Mustangs in art

7 06 2026

You probably didn’t know this was the post you needed. Mustangs + art = fabulous.

The year 2007, the year of the first Spring Creek Basin roundup I attended, was a big year for me (more on this coming in mid-September). This post focuses on my friend and artist Karen Keene Day, whom I met that September, courtesy of Pati and David Temple. Karen and I forged a firm friendship then, and she has been out numerous/many/lots of times since then to see the mustangs. I started visiting Spring Creek Basin in 2002; Karen first visited in 2003. She visited the BLM/USFS office in Durango, and a woman there put her in touch with Pati. “I parked my car in the shade and called Pati … and she didn’t stop talking about the mustangs!”

A lot of us trace our Spring Creek Basin mustangs obsession back to Pati. Fondly so!

Karen has always been an artist … always been a horse lover, though she didn’t have her first horse until adulthood … and in 1999, after her first visit to Pryor Mountain Wild Horse Range (Wyoming and Montana), she focused her art, which had always included horses, including Andalusians in Spain, completely on wild horses.

Fast forward from those years to this past Friday night: The opening event was held for Karen’s June art show at Decker Community Room in Ridgway, Colorado. Her absolutely amazing art fills the walls with color and movement and spirit and sheer beauty. And they span her amazing wild-horse-art career from 1999 to 2026. If you find yourself in Colorado, on Colorado’s Western Slope, in the quirky western town of Ridgway, even if you’re just passing through, do your heart and art-appreciating self a favor and stop in to view Karen’s art. The following photos can’t do justice to just how fantastic the entire exhibit looks.

Writer Kathryn Wilder pauses to look at samples of Karen’s art upon arrival at Decker Community Room on Ridgway’s Clinton Street (a short, buzzing few blocks of galleries and restaurants just off the main drag).

Karen (center, black shirt) and her husband, Floyd (seated at right), greeted visitors. We arrived right at the beginning of the opening, and the venue quickly became packed with appreciative art viewers!

Floyd, a retired engineer, is an artist in his own right and also has had showings of his art in Ridgway. His preferred subjects are the cows, calves and bulls that call the ranch country at the edge of the San Juan Mountains home.

Karen’s art comes in many sizes and a variety of semi-similar abstract styles, showing her evolution as an artist.

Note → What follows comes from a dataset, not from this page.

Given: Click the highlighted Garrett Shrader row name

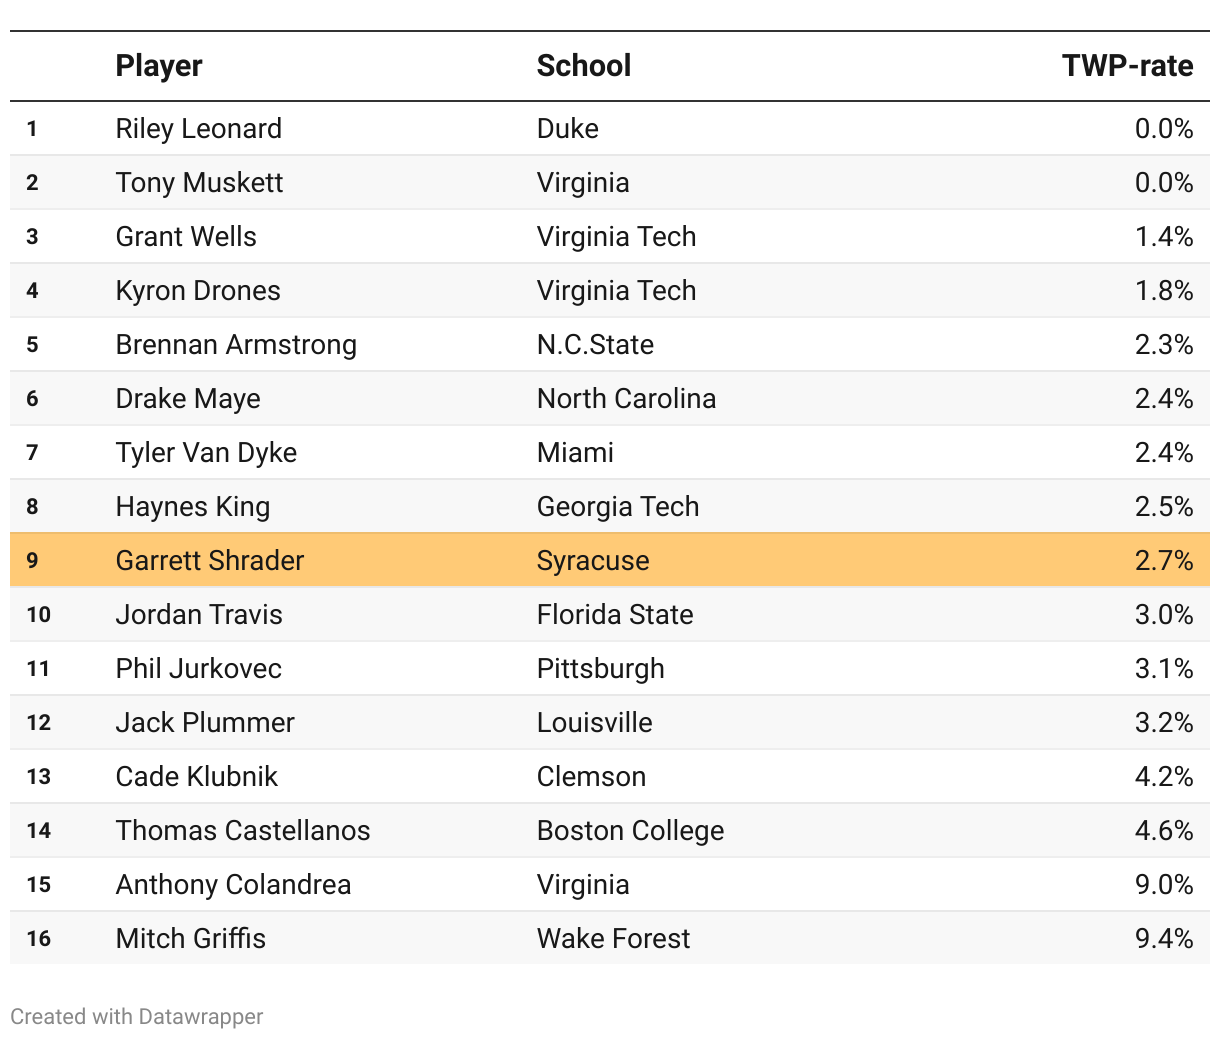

I have loved Karen’s art for nearly 20 years, since I first set eyes on it! I challenge you to be UNmoved by the spirit and movement and beauty illustrated by her vision of wild horses and the wild places they call home. Karen’s quote at upper left: “Peace and unintentional creativity comes to me when I paint.”

You thought mustangs came from drab, dry, desert-brown ranges, didn’t you? The colors she sees in the natural world absolutely inspires me.

You see the faces of horses, don’t you? More proof of Karen’s unique creativity: These are pans she has used below her paintings to catch drips and drops of paint as she boldly creates her art … and then she made art of those very pans! At right are some of her own brushes and drop cloths that she has used while creating her art.

Absolutely gorgeous.

Karen’s exhibit also includes images of her painting and visiting various ranges and wild horse sanctuaries. I love the sketch below the pictures … those are Spring Creek Basin mustangs.

More sketches and journal entries from her visits to mustangs. In addition to Spring Creek Basin, she has visited Pryor Mountain, Little Book Cliffs (near Grand Junction, Colorado), Sand Wash Basin (near Craig, Colorado) and Piceance-East Douglas (near Meeker, Colorado), as well as various East Coast wild horse herds!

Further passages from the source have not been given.